### Task objective:
Every line from the one with "Select the Efficiency" to the final line of the listing below should be repeated exactly, and only those.

************

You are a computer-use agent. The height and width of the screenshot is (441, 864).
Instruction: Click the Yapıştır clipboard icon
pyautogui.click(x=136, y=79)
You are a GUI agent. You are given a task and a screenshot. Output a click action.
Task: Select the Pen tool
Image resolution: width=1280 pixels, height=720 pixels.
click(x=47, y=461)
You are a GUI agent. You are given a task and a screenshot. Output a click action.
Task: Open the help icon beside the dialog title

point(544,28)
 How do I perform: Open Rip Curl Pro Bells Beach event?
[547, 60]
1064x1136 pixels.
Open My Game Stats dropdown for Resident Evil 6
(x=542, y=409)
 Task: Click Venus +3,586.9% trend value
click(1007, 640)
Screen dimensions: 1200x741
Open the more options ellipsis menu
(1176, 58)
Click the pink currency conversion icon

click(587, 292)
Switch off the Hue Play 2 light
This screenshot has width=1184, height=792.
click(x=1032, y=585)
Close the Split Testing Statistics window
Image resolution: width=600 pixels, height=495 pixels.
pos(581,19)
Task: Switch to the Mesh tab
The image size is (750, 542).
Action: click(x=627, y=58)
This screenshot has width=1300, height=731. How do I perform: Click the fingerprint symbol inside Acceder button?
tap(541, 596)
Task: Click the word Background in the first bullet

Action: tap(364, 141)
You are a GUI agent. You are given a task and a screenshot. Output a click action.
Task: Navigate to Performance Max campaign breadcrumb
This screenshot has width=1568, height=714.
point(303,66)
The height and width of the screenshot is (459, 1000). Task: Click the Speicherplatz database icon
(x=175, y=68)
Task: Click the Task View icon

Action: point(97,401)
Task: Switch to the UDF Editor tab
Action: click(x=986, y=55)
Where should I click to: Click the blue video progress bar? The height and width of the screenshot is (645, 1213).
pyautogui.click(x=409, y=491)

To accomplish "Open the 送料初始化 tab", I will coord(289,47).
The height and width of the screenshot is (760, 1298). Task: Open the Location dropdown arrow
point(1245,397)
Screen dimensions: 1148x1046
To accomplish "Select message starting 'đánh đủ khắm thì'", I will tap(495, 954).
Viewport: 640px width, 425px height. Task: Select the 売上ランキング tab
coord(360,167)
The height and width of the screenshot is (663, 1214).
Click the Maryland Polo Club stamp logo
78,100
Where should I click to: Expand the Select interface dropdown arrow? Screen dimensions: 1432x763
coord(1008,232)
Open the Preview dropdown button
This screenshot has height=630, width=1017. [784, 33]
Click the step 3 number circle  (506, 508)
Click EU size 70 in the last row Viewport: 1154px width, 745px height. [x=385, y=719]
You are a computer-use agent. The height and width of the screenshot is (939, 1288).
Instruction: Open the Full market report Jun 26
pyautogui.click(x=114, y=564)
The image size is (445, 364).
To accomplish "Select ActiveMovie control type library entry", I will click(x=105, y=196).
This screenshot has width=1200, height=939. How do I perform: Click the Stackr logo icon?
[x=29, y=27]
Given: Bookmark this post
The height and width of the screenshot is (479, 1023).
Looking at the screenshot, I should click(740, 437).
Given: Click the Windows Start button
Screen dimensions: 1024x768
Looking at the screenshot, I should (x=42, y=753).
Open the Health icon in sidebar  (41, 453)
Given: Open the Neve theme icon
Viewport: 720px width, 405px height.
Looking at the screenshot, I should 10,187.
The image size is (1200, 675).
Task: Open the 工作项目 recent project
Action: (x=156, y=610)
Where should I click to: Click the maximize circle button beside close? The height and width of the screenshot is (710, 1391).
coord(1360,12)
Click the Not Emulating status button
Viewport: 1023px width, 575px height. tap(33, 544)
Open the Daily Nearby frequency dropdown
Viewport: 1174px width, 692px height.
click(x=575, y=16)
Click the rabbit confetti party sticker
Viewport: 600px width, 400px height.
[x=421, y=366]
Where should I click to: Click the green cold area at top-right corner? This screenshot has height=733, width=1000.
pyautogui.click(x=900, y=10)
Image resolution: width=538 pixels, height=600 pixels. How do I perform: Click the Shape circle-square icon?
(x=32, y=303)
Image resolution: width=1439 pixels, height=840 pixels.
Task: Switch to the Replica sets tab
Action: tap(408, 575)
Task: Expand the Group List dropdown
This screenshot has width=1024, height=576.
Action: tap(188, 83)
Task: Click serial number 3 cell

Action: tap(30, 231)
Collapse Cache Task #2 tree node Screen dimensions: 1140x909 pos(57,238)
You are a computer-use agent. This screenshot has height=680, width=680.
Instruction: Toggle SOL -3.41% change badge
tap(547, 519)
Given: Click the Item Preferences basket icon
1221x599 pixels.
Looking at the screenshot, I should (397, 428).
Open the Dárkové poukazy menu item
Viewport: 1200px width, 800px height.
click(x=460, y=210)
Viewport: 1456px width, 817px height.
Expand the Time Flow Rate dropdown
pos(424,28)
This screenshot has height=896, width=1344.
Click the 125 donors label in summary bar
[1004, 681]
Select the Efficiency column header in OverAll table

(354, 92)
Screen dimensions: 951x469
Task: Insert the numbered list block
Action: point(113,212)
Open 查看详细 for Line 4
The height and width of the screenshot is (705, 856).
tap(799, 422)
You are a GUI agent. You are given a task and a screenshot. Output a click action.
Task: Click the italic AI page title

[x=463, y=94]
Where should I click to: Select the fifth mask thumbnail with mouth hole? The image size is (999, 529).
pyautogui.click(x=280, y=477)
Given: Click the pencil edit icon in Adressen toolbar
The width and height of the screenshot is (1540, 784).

************

### Exercise answer:
Select the Efficiency column header in OverAll table

(354, 92)
Screen dimensions: 951x469
Task: Insert the numbered list block
Action: point(113,212)
Open 查看详细 for Line 4
The height and width of the screenshot is (705, 856).
tap(799, 422)
You are a GUI agent. You are given a task and a screenshot. Output a click action.
Task: Click the italic AI page title

[x=463, y=94]
Where should I click to: Select the fifth mask thumbnail with mouth hole? The image size is (999, 529).
pyautogui.click(x=280, y=477)
Given: Click the pencil edit icon in Adressen toolbar
The width and height of the screenshot is (1540, 784).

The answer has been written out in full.